▶ [REQUIRED WORK]: All of the data that follows should be retyped exactly as it appears.

▶ [DATASET RECORDS]:
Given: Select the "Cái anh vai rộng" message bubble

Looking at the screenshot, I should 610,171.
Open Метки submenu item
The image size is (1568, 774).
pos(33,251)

▶ [EXERCISE ANSWER]:
Given: Select the "Cái anh vai rộng" message bubble

Looking at the screenshot, I should 610,171.
Open Метки submenu item
The image size is (1568, 774).
pos(33,251)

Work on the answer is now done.